Stored items
▶
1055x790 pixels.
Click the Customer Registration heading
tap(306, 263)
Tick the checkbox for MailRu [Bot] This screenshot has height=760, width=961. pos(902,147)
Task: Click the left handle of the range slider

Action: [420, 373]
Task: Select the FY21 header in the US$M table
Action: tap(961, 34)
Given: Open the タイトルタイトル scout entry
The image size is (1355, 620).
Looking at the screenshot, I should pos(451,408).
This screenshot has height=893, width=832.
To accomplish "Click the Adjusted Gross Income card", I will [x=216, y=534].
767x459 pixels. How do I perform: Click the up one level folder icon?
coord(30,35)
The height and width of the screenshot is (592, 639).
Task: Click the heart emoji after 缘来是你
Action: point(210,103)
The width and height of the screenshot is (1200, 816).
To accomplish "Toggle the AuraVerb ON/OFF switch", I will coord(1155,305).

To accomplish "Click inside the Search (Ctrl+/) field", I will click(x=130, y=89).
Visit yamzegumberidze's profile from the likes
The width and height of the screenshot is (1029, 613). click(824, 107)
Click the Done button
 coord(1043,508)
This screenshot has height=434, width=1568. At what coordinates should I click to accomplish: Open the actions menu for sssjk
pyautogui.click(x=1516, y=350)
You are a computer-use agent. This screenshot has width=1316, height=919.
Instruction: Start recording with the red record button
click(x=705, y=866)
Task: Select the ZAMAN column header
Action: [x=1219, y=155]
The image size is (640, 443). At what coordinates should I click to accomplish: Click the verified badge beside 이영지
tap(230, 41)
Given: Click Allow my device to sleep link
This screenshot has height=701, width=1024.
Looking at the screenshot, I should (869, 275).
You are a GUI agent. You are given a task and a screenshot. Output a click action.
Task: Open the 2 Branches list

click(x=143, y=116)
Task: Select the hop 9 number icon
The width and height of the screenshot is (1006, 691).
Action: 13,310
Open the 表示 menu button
◀
* EXERCISE AIM *
Beginning at the line above that contains "This screenshot has height=893, width=832.", return each line exactly through the line that contains "You are a computer-use", and no others.

* SOLUTION FOR THIS TASK *
This screenshot has height=893, width=832.
To accomplish "Click the Adjusted Gross Income card", I will [x=216, y=534].
767x459 pixels. How do I perform: Click the up one level folder icon?
coord(30,35)
The height and width of the screenshot is (592, 639).
Task: Click the heart emoji after 缘来是你
Action: point(210,103)
The width and height of the screenshot is (1200, 816).
To accomplish "Toggle the AuraVerb ON/OFF switch", I will coord(1155,305).

To accomplish "Click inside the Search (Ctrl+/) field", I will click(x=130, y=89).
Visit yamzegumberidze's profile from the likes
The width and height of the screenshot is (1029, 613). click(824, 107)
Click the Done button
 coord(1043,508)
This screenshot has height=434, width=1568. At what coordinates should I click to accomplish: Open the actions menu for sssjk
pyautogui.click(x=1516, y=350)
You are a computer-use agent. This screenshot has width=1316, height=919.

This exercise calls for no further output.